The FTSE had risen 26.2 points to 6411.6 by Noon today.

The FTSE had risen 26.2 points to 6411.6 by Noon today.

Most Asian stock markets closed higher Monday, with the key index in Manila surging to its biggest one-day gain in 13 years on expectations for an end to the political crisis in the Philippines.

The 30-company Philippine Stock Exchange Index soared 212.25 points to 1,500.10, its largest surge since rising 16.3 per cent on July 28, 1987.

Investors were cheered by recent defections from embattled President Joseph Estrada's coalition that they think will bring a rapid end to his administration. Estrada is accused of taking illegal gambling payoffs.

In recent days Estrada's trade secretary and chief political adviser have quit and the Senate president, House speaker, and more than 50 other lawmakers have deserted the president's LAMP coalition.

"There is growing speculation that with the recent defections, President Estrada may soon step down," said Erwin Balita, analyst at Securities 2000 Inc.

Impeachment on corruption charges appeared virtually certain after a congressional committee Monday rapidly voted to send a complaint directly to the full House of Representatives, where more than the required one-third of congressmen have said they will back impeachment.

Also, the peso registered its largest single-day gain against the dollar, closing at its highest point in two weeks.

The dollar ended at 48.050 pesos on the Philippine Dealing System, down from its 51-peso close on Tuesday. Philippine financial markets were closed from Wednesday to Friday last week for holidays and a typhoon.

In Tokyo, the benchmark 225-issue Nikkei Stock Average rose 533.66 points, or 3.60 percent, to close at 15,371.44 on the improving outlook for U.S. technology stocks. On Thursday, the average closed down 34.61 points, or 0.23 percent.
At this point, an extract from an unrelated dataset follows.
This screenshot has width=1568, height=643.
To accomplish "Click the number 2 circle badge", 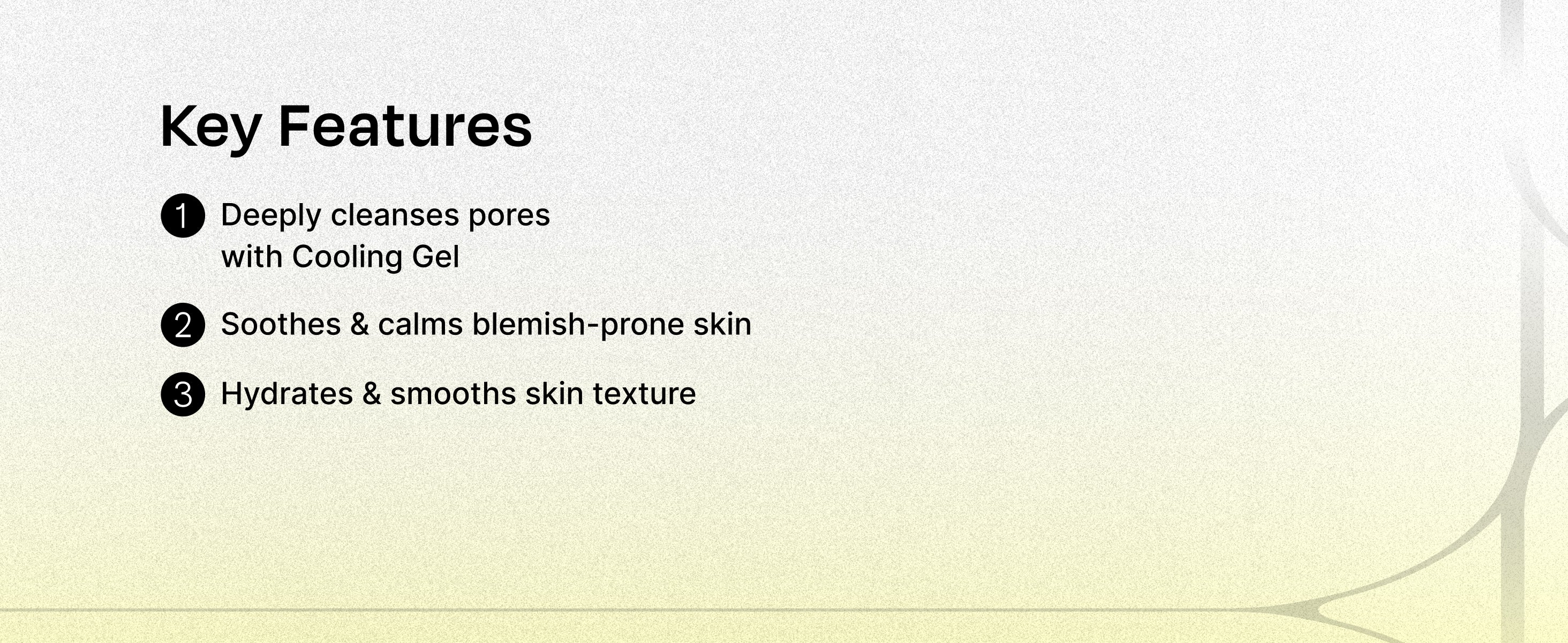I will (x=183, y=325).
Japanese financial markets were closed Friday for Culture Day, a national holiday.

In New York, the tech-heavy Nasdaq composite index rose 22.55 points to 3,451.58 on Friday, bringing to 5.3 percent its gains for the week, even as the Dow Jones industrial average slipped 62.56 points to 10,817.95.

In currency trading, the U.S. dollar was quoted at 107.26 yen, down 0.92 yen from its level of 108.18 yen late Thursday in Tokyo and below the 107.40 yen it fetched late Friday in New York trading.

In Singapore, shares closed sharply lower on profit-taking following last week's gains. The Straits Times Index slid 54.66 points, or 2.65 percent, to 2,006.84.

Elsewhere:

HONG KONG: Share prices closed generally higher, lifted by gains in telecom stocks. The blue-chip Hang Seng Index rose 77.03 points, or 0.5 percent, ending at 15,671.15.

TAIPEI: Taiwanese stocks finished almost unchanged on continued investor caution over the possible recall of President Chen Shui-bian. The Weighted Stock Price Index slipped 19.82 points lower, or 0.34 percent, to 5,657.48.

WELLINGTON: New Zealand shares closed higher on gains by bellwether stock Telecom Corp. The NZSE-40 Capital Index rose 22.44 points, or 1.2 percent, to 1,964.91.

SYDNEY: The Australian share market ended higher, lifted by heavyweights News Corp. and other select blue chips. The All Ordinaries Index rose 12.5 points, or 0.4 percent, to 3,279.0.

SEOUL: Share prices closed mixed. The Korea Composite Stock Price Index fell 3.75 points, or 0.7 percent, to 556.66.

JAKARTA: Indonesian shares closed higher on bargain buying. The Composite Index rose 1.3 percent, or 5.433 points, to 415.267.

BANGKOK: Thai stocks ended higher. The Composite Index rose 4.09 points, or 1.4 percent, to 291.93.